Eprouvés par l'austérité, les Portugais tournent la page de la troïka

Le Portugal deviendra samedi le deuxième pays sous assistance financière de la zone euro après l'Irlande à s'affranchir de la tutelle de ses créanciers, malgré la fragilité d'une reprise économique dont la population tarde à ressentir les effets.

Si la décision du gouvernement de sortir du plan de sauvetage sans filet de sécurité lui a valu les félicitations de ses partenaires européens, elle est loin de susciter l'enthousiasme des Portugais, durement éprouvés par trois années de sacrifices.
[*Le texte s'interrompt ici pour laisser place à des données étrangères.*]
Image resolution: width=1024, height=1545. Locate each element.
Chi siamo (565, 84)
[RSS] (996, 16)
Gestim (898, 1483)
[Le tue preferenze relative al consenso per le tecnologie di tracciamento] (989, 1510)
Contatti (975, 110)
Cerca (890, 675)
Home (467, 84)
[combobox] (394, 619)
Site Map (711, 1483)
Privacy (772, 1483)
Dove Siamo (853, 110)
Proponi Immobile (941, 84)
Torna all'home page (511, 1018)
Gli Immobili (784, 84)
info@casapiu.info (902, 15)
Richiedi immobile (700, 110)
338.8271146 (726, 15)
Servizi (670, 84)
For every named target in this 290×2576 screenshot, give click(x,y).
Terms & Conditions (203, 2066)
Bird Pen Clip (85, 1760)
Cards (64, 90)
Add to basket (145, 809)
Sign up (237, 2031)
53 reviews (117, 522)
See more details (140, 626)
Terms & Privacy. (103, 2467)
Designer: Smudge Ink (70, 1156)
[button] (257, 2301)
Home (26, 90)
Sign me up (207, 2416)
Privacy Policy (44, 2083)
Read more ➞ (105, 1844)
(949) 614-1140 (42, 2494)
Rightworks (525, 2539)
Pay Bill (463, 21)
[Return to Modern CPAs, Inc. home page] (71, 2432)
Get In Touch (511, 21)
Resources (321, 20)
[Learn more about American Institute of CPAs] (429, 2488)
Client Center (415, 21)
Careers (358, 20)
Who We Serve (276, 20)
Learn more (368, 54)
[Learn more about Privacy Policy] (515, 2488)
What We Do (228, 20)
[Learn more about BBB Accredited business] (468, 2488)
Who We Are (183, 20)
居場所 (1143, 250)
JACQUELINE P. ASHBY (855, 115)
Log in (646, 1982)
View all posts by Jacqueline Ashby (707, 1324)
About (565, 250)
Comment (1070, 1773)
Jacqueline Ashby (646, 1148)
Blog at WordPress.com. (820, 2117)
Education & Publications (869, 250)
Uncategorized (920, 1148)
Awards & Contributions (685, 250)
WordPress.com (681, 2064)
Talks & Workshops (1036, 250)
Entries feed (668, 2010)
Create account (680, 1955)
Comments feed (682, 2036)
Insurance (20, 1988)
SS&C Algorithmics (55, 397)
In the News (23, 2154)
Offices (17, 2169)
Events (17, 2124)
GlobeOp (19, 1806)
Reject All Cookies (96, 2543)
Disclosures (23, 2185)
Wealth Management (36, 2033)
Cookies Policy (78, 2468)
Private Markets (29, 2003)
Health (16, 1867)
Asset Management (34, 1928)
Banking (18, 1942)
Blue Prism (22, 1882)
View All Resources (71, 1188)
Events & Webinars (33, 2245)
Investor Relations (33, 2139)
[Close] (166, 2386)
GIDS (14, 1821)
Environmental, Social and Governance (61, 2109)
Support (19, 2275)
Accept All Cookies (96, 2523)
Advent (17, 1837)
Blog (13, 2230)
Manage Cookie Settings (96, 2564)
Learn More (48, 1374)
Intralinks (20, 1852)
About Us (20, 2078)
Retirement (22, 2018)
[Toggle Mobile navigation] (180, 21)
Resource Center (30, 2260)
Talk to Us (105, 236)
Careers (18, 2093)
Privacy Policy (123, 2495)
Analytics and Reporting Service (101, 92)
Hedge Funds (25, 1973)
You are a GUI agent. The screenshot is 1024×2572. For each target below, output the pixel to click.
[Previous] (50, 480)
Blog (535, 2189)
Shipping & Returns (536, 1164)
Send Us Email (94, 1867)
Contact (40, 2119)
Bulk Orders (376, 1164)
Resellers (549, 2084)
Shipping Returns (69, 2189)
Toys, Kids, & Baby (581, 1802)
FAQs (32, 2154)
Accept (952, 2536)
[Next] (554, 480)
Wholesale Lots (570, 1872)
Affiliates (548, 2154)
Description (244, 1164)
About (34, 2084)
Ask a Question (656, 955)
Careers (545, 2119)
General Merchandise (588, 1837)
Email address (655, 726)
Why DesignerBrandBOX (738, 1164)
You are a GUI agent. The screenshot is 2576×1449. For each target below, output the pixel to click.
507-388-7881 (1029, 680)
Frappé de plein fouet il y a trois ans par la crise de la dette qui avait déjà poussé la Grèce, puis l'Irlande à faire appel à la troïka (UE-FMI-BCE), le Portugal avait à son tour cessé de pouvoir se financer sur les marchés à des prix supportables.

Au bord de la faillite, le pays reçoit en mai 2011 un prêt de 78 milliards d'euros. En contrepartie, le gouvernement met en oeuvre une cure d'austérité sans précédent, assortie de coupes dans les salaires des fonctionnaires et les retraites et d'une hausse d'impôts de 30%.

Les remèdes de la troïka sont appliqués avec zèle par le gouvernement de centre droit, parfois trop: le jour où il veut imposer une hausse des cotisations sociales des salariés pour baisser celles des employeurs, la population se rebelle.

Des centaines de milliers de Portugais descendent dans la rue à l'automne 2012, écoeurés par ce qu'ils ressentent comme une injustice sociale. Le consensus autour de la rigueur est brisé, la rupture entre gouvernement et population consommée. Puis, la mobilisation s'effrite et fait place à la résignation.

Au printemps 2013, le Portugal sort de la récession, l'espoir renaît. "La reprise est là, nous avons des réserves financières pour un an, mais je sais que beaucoup de Portugais ne ressentent pas encore d'amélioration dans leur quotidien", a reconnu récemment le Premier ministre Pedro Passos Coelho.

Mais l'annonce surprise jeudi d'une rechute du Produit intérieur brut de 0,7% au premier trimestre a fait l'effet d'une douche froide, d'autant que ce sont les exportations qui s'essoufflent, principal moteur de l'économie portugaise.

Ruée des investisseurs, taux d'emprunt au plus bas, déficits sous contrôle, retour de la croissance après la pire récession depuis 1975, chiffres record du tourisme ... sur le papier, les voyants étaient pourtant repassés au vert ces derniers mois, donnant des arguments au gouvernement pour opter pour une sortie sans filet.

"Le gouvernement dit que l'économie va mieux, mais nous, on n'en voit pas la couleur. J'ai perdu mon emploi et à mon âge, j'ai peu de chances d'en retrouver", confie Antonio Silva, 55 ans, venu pointer au centre d'emploi de Conde Redondo à Lisbonne.

Mis à la porte le mois dernier, il touche désormais une allocation chômage de 420 euros par mois. Malgré la timide reprise de l'économie, les entreprises continuent à licencier.

Près d'un Portugais sur cinq vit sous le seuil de pauvreté, disposant d'un revenu inférieur à 409 euros par mois. Le taux de chômage a certes fléchi, mais touche toujours 15,1% de la population active et jusqu'à 37,5% des jeunes.

Le recul du chômage, en trompe-l'oeil, est dû en grande partie à l'émigration, aussi importante que pendant les années 60. Quelque 300.000 Portugais ont quitté le pays entre 2011 et 2013, soit 6% de la population active.

L'intervention de la troïka a cependant arrêté l'hémorragie des comptes: depuis 2010, les déficits publics ont été divisés par deux pour passer à 4,9% en 2013. Mais la dette a continué à grimper, passant de 94% à 129% du PIB.

"La crise n'est pas terminée, car la maladie persiste, avec un endettement public et privé très élevé. Mais il y a eu des avancées importantes", estime Joao Luis César das Neves, professeur d'économie à l'Université catholique de Lisbonne.